The searing look he sent her from under those dense, inky lashes reminded her that once they hadn’t just dined; they’d hungered and they’d feasted. They’d devoured each other and taken until there was nothing left to take. And she could still remember the taste of him; feel the rippling power of his body against hers as they’d indulged in dark, forbidden pleasure, the memory of which had never left her.
In a crowded room she wouldn’t have known his voice, but she knew how he’d feel and her palms grew hot and her knees weakened as her thoughts broke free of the restraints she’d imposed, liberating memories so vivid that for a moment she couldn’t breathe.
He smiled.
Not the smile of a friend, but the smile of a conqueror contemplating the imminent surrender of a captive. ‘Eat at my table, Fia.’
His casual use of her name suggested a familiarity that didn’t exist and it unbalanced her, as he’d no doubt intended. He was a man who always had to be in control. He’d been in control on that night and there had been something terrifying about the force of passion he’d unleashed.
She’d taken him because she’d been in desperate need of human comfort.
He’d taken her because he could.
‘This is my table we’re talking about,’ she said in a clear voice, ‘and you’re not invited.’ She had to get rid of him. The longer he stayed, the bigger the risk to her. ‘You have your own restaurant next door. If you’re hungry then I’m sure they’d accommodate you, although I admit that neither the food nor the view is as good as mine so I can understand why you find both lacking.’

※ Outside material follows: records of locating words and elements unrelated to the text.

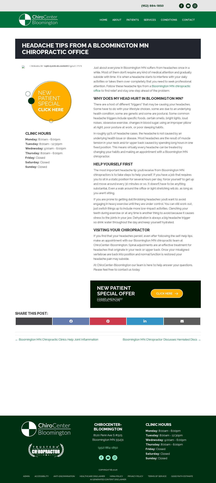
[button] (167, 293)
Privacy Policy (135, 476)
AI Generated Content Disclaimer (108, 479)
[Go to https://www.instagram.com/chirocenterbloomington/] (194, 6)
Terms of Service (157, 476)
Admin (26, 476)
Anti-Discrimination (64, 476)
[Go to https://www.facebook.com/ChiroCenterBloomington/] (181, 6)
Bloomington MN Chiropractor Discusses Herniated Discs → (162, 339)
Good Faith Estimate (182, 476)
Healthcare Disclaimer (92, 476)
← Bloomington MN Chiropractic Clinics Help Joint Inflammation (56, 339)
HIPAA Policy (116, 476)
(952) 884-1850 (152, 5)
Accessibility (42, 476)
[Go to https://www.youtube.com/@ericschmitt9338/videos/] (188, 6)
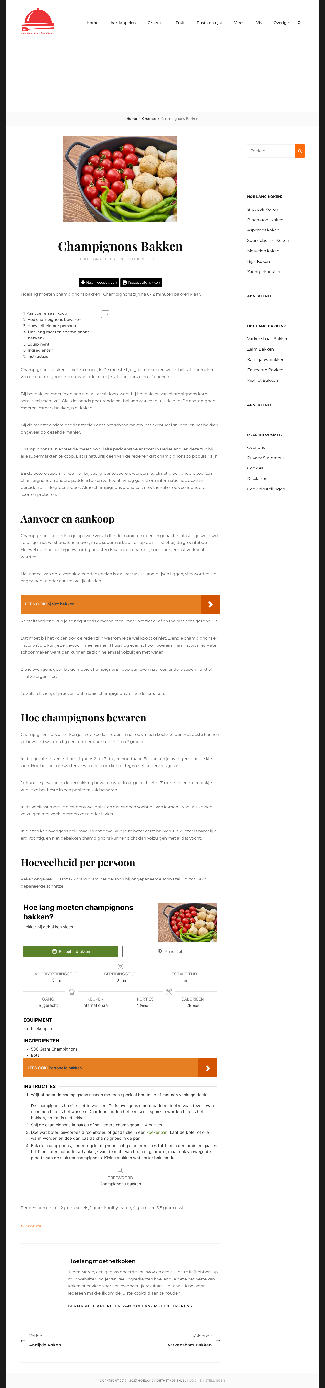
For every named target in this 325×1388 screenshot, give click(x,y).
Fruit (180, 22)
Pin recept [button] (172, 951)
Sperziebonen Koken (268, 240)
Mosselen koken (263, 251)
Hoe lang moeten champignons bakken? (58, 334)
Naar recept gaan (101, 282)
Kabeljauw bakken (266, 359)
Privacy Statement (265, 457)
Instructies (37, 356)
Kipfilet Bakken (262, 380)
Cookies (255, 468)
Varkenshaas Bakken (268, 338)
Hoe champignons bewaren (54, 319)
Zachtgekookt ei (263, 271)
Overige (281, 22)
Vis (259, 22)
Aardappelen (123, 22)
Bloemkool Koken (265, 219)
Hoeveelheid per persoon (51, 325)
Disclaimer (258, 478)
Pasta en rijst (209, 22)
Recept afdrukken (143, 282)
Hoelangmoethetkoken (101, 259)
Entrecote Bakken (265, 369)
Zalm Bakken (260, 349)
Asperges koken (263, 230)
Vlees (239, 22)
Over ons (256, 447)
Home (92, 22)
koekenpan (157, 1132)
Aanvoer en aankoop (47, 313)
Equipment (38, 344)
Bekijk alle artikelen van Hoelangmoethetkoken (129, 1306)
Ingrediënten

There was a stillness about him that made her uneasy. A watchfulness that she didn’t trust.
‘I need to speak to your grandfather. Tell me where he is.’

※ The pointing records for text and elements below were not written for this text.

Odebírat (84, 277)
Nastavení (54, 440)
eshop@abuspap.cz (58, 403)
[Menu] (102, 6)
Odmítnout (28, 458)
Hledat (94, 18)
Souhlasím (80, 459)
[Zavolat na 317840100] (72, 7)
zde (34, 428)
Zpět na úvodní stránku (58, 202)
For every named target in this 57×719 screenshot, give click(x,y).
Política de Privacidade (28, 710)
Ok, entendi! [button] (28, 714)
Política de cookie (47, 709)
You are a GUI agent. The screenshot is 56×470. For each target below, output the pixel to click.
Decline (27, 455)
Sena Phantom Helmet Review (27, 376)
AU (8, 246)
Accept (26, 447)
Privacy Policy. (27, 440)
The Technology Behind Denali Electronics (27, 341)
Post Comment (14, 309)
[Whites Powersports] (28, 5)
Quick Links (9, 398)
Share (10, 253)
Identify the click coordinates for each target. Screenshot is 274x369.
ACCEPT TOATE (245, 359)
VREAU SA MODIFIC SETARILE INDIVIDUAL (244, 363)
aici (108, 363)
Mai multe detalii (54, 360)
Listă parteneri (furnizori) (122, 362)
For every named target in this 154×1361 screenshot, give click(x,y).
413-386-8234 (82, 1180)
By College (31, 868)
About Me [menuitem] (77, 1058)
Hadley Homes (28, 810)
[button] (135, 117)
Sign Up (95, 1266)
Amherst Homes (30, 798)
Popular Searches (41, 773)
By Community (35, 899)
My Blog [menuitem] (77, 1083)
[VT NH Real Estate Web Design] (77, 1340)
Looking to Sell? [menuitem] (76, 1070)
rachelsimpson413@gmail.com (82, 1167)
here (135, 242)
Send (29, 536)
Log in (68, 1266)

So that was why he was here. Another round of fruitless negotiations that would lead the same way as the others. Thanks goodness he’d made this visit at night, she thought numbly. No matter what happened, she had to ensure he didn’t return during the day. ‘You must have a death wish. You know how he feels about you.’
Those eyes were hooded as he watched her. ‘And does he know how you feel about me?’
His oblique reference to that night shocked her because it was something that had never been mentioned before.
Was he threatening her? Was he about to expose her?
Relief had been replaced by sick panic as various avenues of horror opened up before her. Was that why he’d done it? To have a hold over her in the future? ‘My grandfather is old and unwell. If you have something to say you can say it to me. If you want to talk business, then you’ll talk to me. I run the restaurant.’